My code used to contain loop slicing which was slow. Recently I changed it into nn.Unfold which computes the same reult. However, I found that my model converged into a worse status, whose evaluation metrics deteriorates. After inspection, I found that although they output the same result, the gradiet produced by back propagation are different. What should I do? My envirnment is python==3.6.10, torch==1.4.0. Here is a simple code snippet reproducing the difference:

import torch
import torch.nn as nn
import torch.nn.functional as F

class simple_net(nn.Module):
    def __init__(self):
        super(simple_net, self).__init__()
        self.conv1 = nn.Conv2d(3, 8, 3, 1, 1)
        self.conv2 = nn.Conv2d(8, 3, 3, 1, 1)
    
    def forward(self, x):
        x = self.conv1(x)
        x = self.conv2(x)
        return x

model = simple_net().cuda()
unfold = nn.Unfold(3, padding=0)
x = torch.randn([6,3,8,8], dtype=torch.float32).cuda()
x = torch.autograd.Variable(x)
result = model(x)
b, c, h, w = result.shape
result_pad = F.pad(result, [1,1,1,1])
result_pad.retain_grad()
result_pad_1 = result_pad.clone()
result_pad_1.retain_grad()
result_unfold = unfold(result_pad)
slice_list = []
for i in range(h):
    for j in range(w):
        slicetmp = result_pad_1[..., i:i+3, j:j+3].reshape(b, -1)
        slice_list.append(slicetmp)
result_slice = torch.stack(slice_list, dim=2)
print("forward result:, ", str(torch.sum(torch.abs(result_unfold - result_slice))))
loss = result_unfold.abs().sum() + result_slice.abs().sum()
loss.backward()
print("gradient result:, ", str(torch.sum(torch.abs(result_pad.grad - result_pad_1.grad))))

outputs:

forward result:,  tensor(0., device='cuda:0', grad_fn=<SumBackward0>)  
gradient result:,  tensor(8712., device='cuda:0')

Many thanks in advance!

soulitzer · April 4, 2023, 6:58pm

The gradient results may be different due to how you are testing: result_pad_1 is a function of result_pad so when you compute the gradient wrt result_pad you’ll accumulate into the .grad of result_pad_1. Do you observe that one gradient is twice the value of the other?

(btw is there a reason why you haven’t upgraded your pytorch version?)

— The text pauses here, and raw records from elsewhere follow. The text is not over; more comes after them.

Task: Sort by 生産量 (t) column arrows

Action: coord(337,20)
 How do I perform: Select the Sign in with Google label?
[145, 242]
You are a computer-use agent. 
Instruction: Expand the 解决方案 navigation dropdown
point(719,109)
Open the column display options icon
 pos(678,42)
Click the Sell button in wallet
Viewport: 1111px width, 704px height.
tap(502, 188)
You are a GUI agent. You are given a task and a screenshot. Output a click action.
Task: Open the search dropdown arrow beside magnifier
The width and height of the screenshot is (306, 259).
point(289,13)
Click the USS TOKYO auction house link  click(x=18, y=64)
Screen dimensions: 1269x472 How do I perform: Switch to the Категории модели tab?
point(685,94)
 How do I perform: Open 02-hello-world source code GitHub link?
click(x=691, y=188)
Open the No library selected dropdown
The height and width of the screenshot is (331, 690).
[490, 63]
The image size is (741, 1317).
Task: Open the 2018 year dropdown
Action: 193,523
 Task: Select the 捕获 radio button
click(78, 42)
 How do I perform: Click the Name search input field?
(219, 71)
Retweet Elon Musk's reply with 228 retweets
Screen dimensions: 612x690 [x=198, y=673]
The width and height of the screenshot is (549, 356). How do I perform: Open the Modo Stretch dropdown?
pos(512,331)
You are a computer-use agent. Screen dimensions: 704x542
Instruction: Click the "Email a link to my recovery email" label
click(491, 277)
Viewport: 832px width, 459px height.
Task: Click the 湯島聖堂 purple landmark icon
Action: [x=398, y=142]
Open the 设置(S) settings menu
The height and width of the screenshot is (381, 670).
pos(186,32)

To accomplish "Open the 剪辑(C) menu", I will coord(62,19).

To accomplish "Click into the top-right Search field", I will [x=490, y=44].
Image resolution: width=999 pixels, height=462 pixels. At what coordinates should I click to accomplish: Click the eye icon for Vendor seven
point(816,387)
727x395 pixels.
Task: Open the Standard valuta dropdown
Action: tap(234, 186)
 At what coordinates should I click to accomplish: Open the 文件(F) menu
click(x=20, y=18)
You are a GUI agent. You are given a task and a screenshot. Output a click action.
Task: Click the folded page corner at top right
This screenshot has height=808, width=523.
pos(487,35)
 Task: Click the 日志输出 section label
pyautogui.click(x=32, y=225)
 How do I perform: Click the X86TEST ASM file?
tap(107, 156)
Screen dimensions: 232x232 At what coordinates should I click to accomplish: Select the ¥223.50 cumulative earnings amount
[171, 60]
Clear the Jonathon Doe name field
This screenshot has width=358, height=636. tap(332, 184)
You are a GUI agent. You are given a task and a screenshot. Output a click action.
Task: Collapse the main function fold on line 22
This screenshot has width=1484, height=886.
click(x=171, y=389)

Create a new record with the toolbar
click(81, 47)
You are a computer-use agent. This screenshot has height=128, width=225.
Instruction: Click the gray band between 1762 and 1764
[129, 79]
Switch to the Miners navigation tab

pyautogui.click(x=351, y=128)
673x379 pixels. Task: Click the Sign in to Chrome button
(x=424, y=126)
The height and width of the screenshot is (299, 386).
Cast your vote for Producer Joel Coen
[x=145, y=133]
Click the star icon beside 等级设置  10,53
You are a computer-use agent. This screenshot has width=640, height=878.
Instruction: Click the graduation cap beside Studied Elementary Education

soulitzer · April 4, 2023, 7:06pm

If you’d like to know whether the two outputs have the same value, computing the sum is one heuristic, but you can also use torch.allclose(a, b)

If you’d like to compute whether two functions compute the same gradient. You should use grad_inp = torch.autograd.grad(output, inp) to compute the gradients of inputs wrt each of the outputs respectively, and then compare them with torch.allclose.